Wei-Jen Li

Fileprints: identifying file types by n-gram analysis

We propose a method to analyze files to categorize their type using efficient 1-gram analysis of their binary contents. Our aim is to be able to accurately identify the true type of an arbitrary file using statistical analysis of their binary contents without parsing. Consequently, we may determine the type of a file if its name does not announce its true type. The method represents each file type by a compact representation we call a fileprint, effectively a simple means of representing all members of the same file type by a set of statistical 1-gram models. The method is designed to be highly efficient so that files can be inspected with little or no buffering, and on a network appliance operating in high bandwidth environment or when streaming the file from or to disk.

A Study of Malcode-Bearing Documents

By exploiting the object-oriented dynamic composability of modern document applications and formats, malcode hidden in otherwise inconspicuous documents can reach third-party applications that may harbor exploitable vulnerabilities otherwise unreachable by network-level service attacks. Such attacks can be very selective and difficult to detect compared to the typical network worm threat, owing to the complexity of these applications and data formats, as well as the multitude of document-exchange vectors. As a case study, this paper focuses on Microsoft Word documents as malcode carriers. We investigate the possibility of detecting embedded malcode in Word documents using two techniques: static content analysis using statistical models of typical document content, and run-time dynamic tests on diverse platforms. The experiments demonstrate these approaches can not only detect known malware, but also most zero-day attacks. We identify several problems with both approaches, representing both challenges in addressing the problem and opportunities for future research.
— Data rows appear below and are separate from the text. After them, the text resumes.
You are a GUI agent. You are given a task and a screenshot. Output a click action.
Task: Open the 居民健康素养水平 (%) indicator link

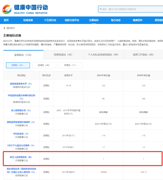click(21, 84)
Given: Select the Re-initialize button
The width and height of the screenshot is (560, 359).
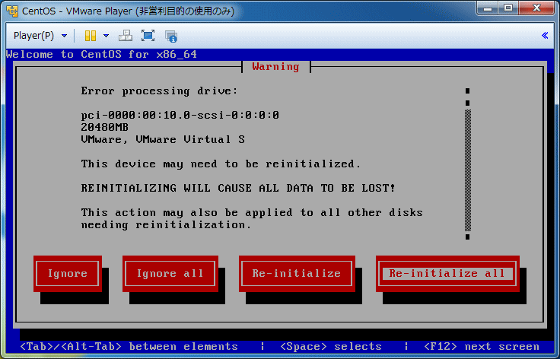Looking at the screenshot, I should [x=296, y=274].
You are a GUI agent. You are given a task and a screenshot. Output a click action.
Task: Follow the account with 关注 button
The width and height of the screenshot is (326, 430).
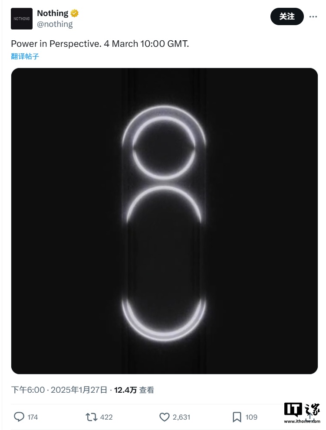[287, 16]
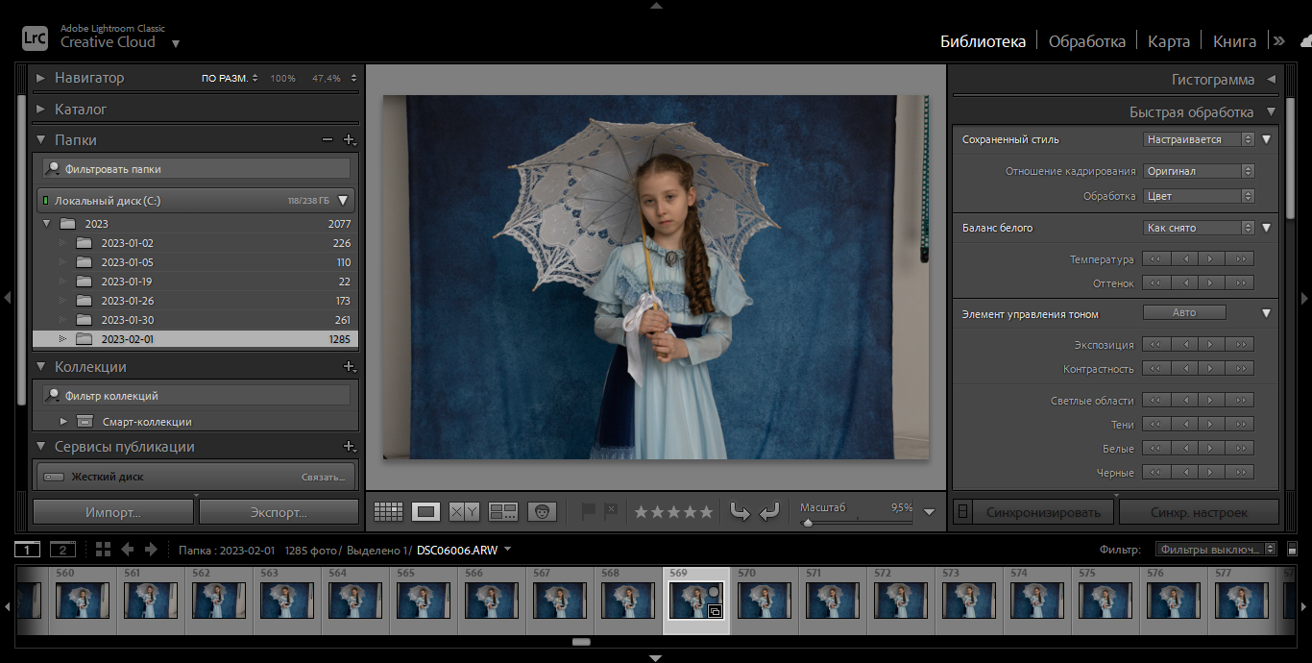Open the Survey view icon
The height and width of the screenshot is (663, 1312).
(503, 512)
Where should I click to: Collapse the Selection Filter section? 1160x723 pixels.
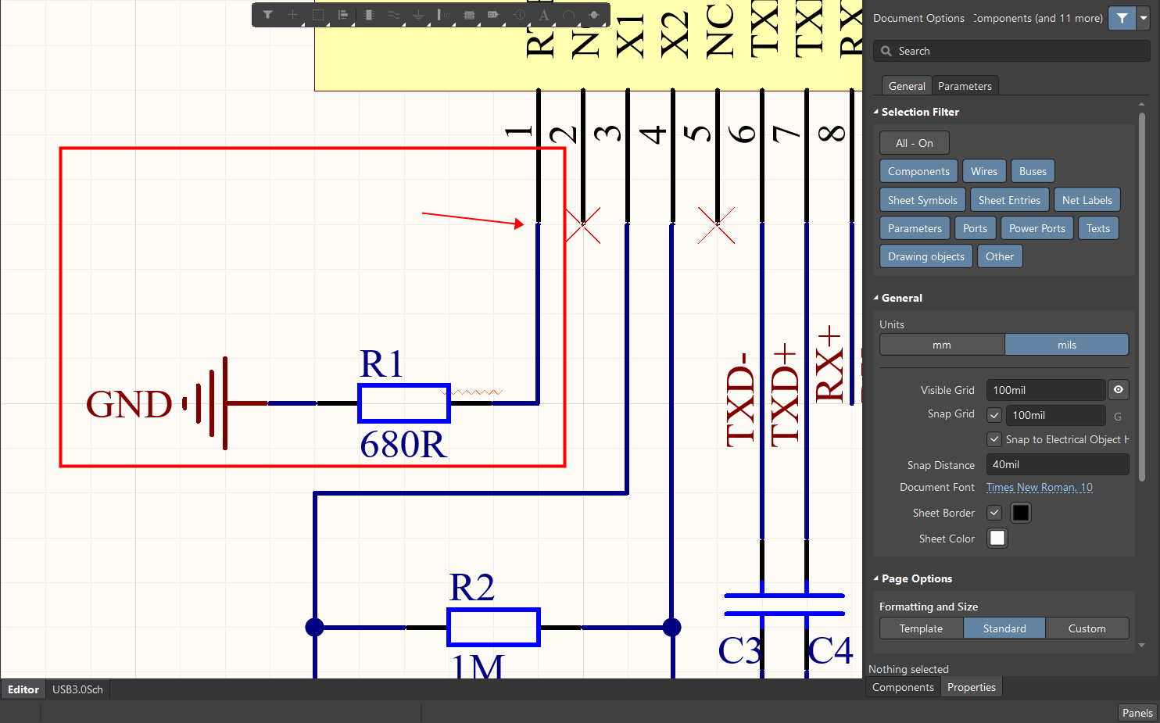[876, 112]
Towards Stealthy Malware Detection

Malcode can be easily hidden in document files and go undetected by standard technology. We demonstrate this opportunity of stealthy malcode insertion in several experiments using a standard COTS Anti-Virus (AV) scanner. Furthermore, in the case of zero-day malicious exploit code, signature- based AV scanners would fail to detect such malcode even if the scanner knew where to look. We propose the use of statistical binary content analysis of files in order to detect suspicious anomalous file segments that may suggest insertion of malcode. Experiments are performed to determine whether the approach of n-gram analysis may provide useful evidence of a tainted file that would subsequently be subjected to further scmtiny. We further perform tests to determine whether known malcode can be easily distinguished from otherwise “normal” Windows executables, and whether self-encrypted files may be easy to spot. Our goal is to develop an efficient means by static content analysis of detecting suspect infected files. This approach may have value for scanning a large store of collected information, such as a database of shared documents. The preliminary experiments suggest the problem is quite hard requiring new research to detect stealthy malcode.
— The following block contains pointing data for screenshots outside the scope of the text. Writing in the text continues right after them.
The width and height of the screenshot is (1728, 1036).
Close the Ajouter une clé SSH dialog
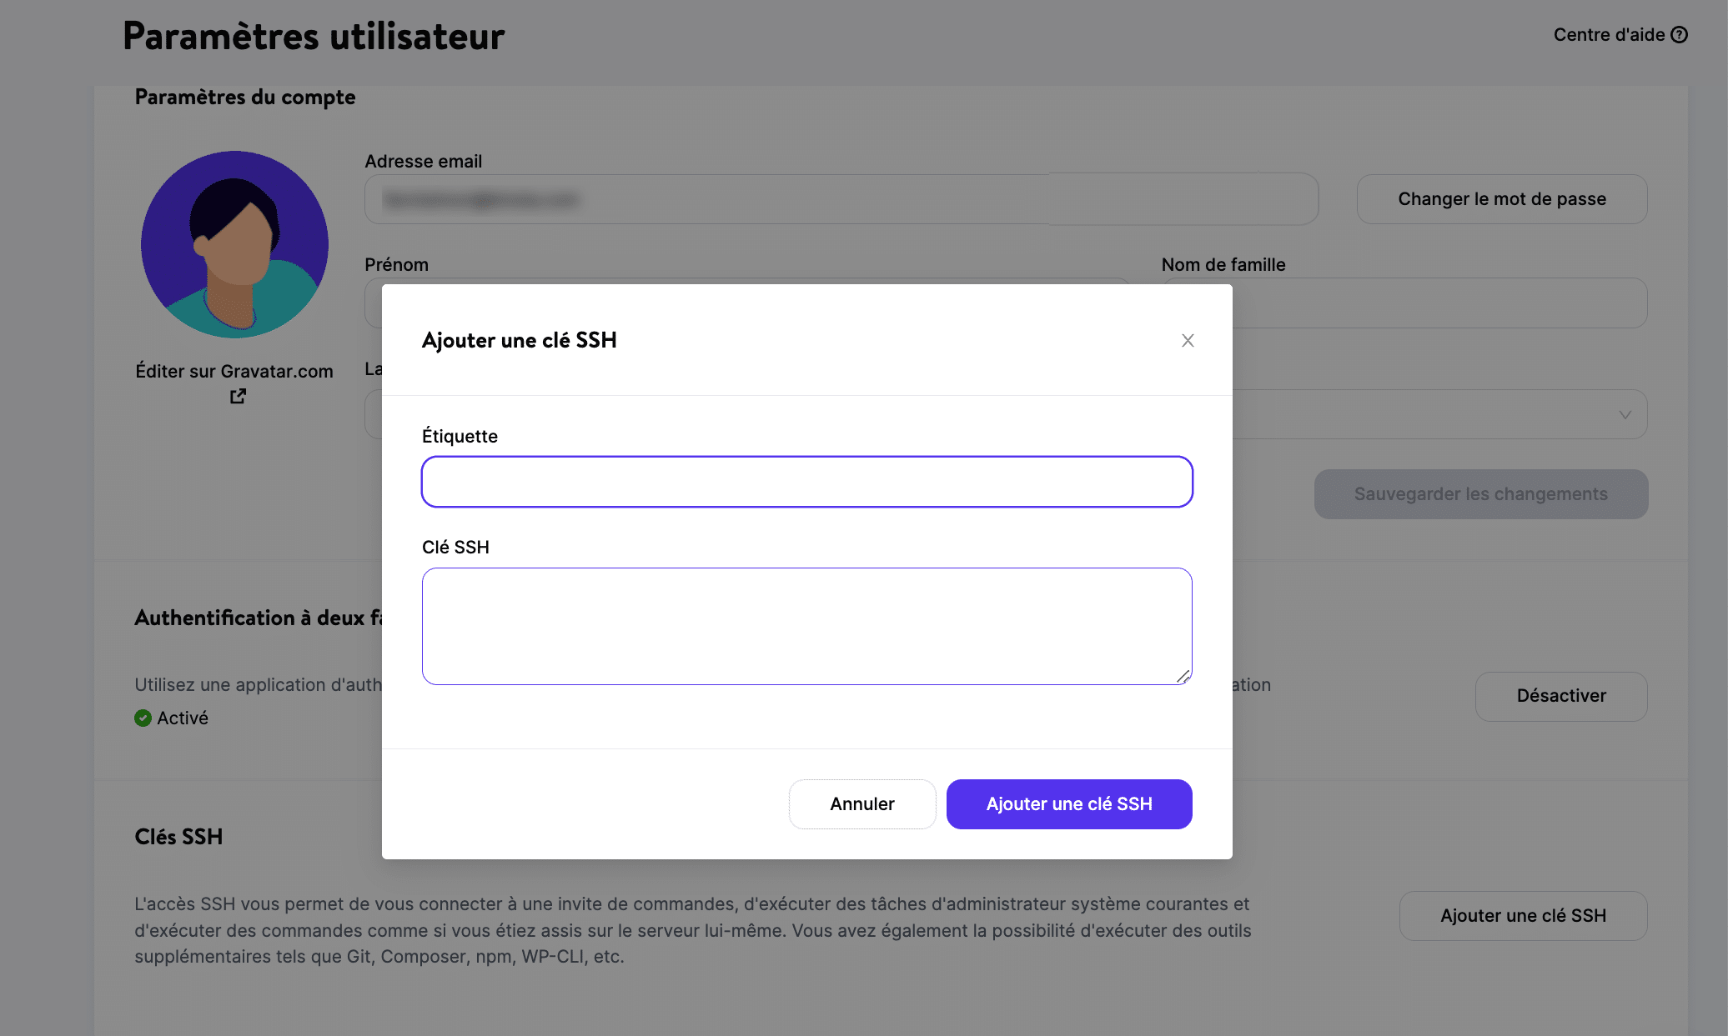pos(1187,340)
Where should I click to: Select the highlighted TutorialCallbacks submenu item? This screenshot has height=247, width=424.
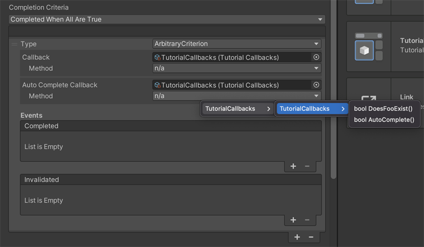click(312, 109)
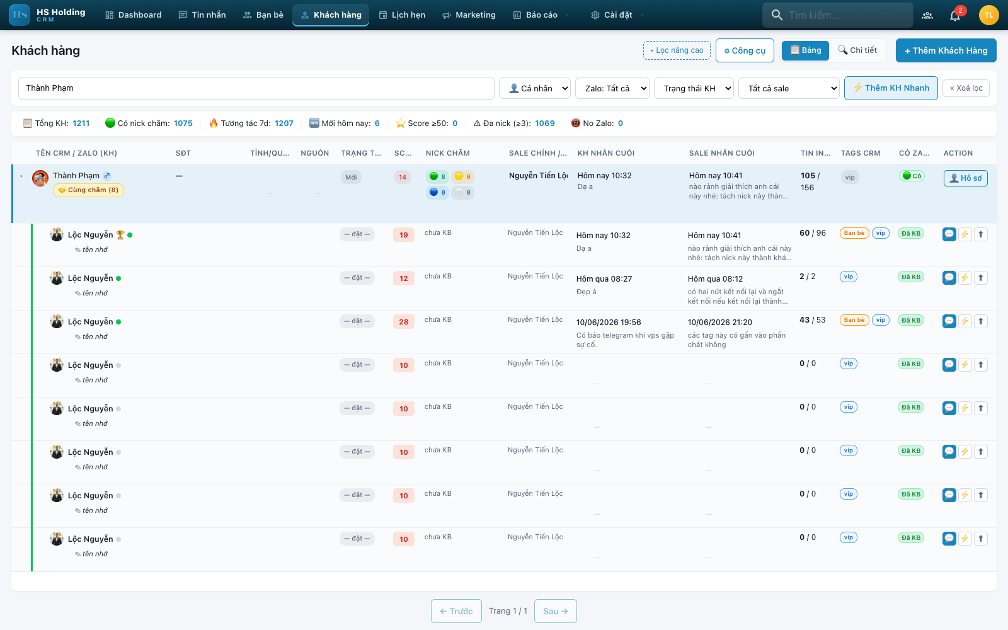The image size is (1008, 630).
Task: Click the Thành Phạm search input field
Action: pyautogui.click(x=256, y=88)
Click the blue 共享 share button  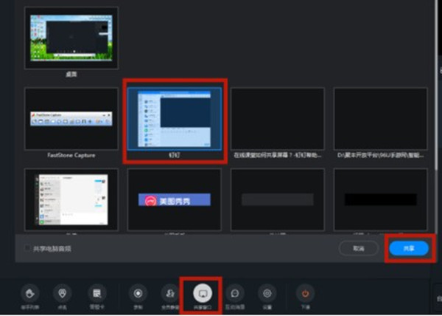[407, 249]
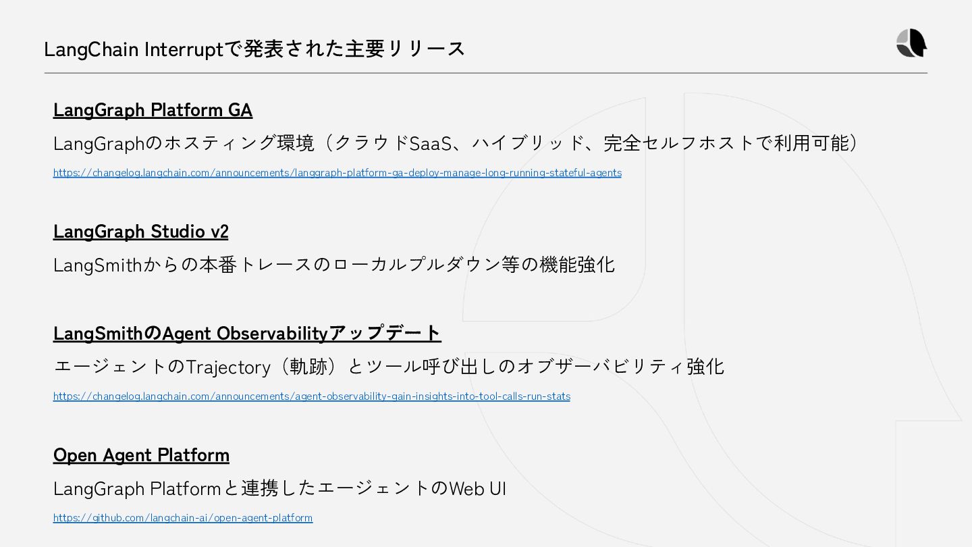
Task: Click the Web UI text
Action: pos(478,488)
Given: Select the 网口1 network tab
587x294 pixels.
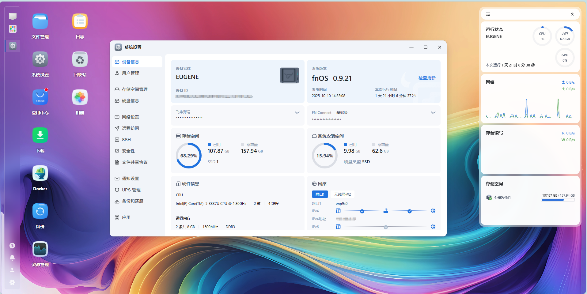Looking at the screenshot, I should (320, 194).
Email archive analysis through graphical visualization

The analysis of the vast storehouse of email content accumulated or produced by individual users has received relatively little attention other than for specific tasks such as spam and virus filtering. Current email analysis in standard client applications consists of keyword based matching techniques for filtering and expert driven manual exploration of email files. We have implemented a tool, called the Email Mining Toolkit (EMT) for analyzing email archives which includes a graphical display to explore relationships between users and groups of email users. The chronological flow of an email message can be analyzed by EMT. Our design goal is to embed the technology into standard email clients, such as Outlook, revealing far more information about a users own email history than is otherwise now possible. In this paper we detail the visualization techniques implemented in EMT. We show the utility of these tools and underlying models for detecting email misuse such as viral propagation, and spam spread as examples.
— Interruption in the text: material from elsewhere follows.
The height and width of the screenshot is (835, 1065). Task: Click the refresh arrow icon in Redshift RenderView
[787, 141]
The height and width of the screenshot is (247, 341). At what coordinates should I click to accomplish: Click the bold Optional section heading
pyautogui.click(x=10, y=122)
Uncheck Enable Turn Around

Thwarting Attacks in Malcode-Bearing Documents by Altering Data Sector Values

Embedding malcode within documents provides a convenient means of attacking systems. Such attacks can be very targeted and difficult to detect to stop due to the multitude of document-exchange vectors and the vulnerabilities in modern document processing applications. Detecting malcode embedded in a document is difficult owing to the complexity of modern document formats that provide ample opportunity to embed code in a myriad of ways. We focus on Microsoft Word documents as malcode carriers as a case study in this paper. To detect stealthy embedded malcode in documents, we develop an arbitrary data transformation technique that changes the value of data segments in documents in such a way as to purposely damage any hidden malcode that may be embedded in those sections. Consequently, the embedded malcode will not only fail but also introduce a system exception that would be easily detected. The method is intended to be applied in a safe sandbox, the transformation is reversible after testing a document, and does not require any learning phase. The method depends upon knowledge of the structure of the document binary format to parse a document and identify the specific sectors to which the method can be safely applied for malcode detection. The method can be implemented in MS Word as a security feature to enhance the safety of Word documents.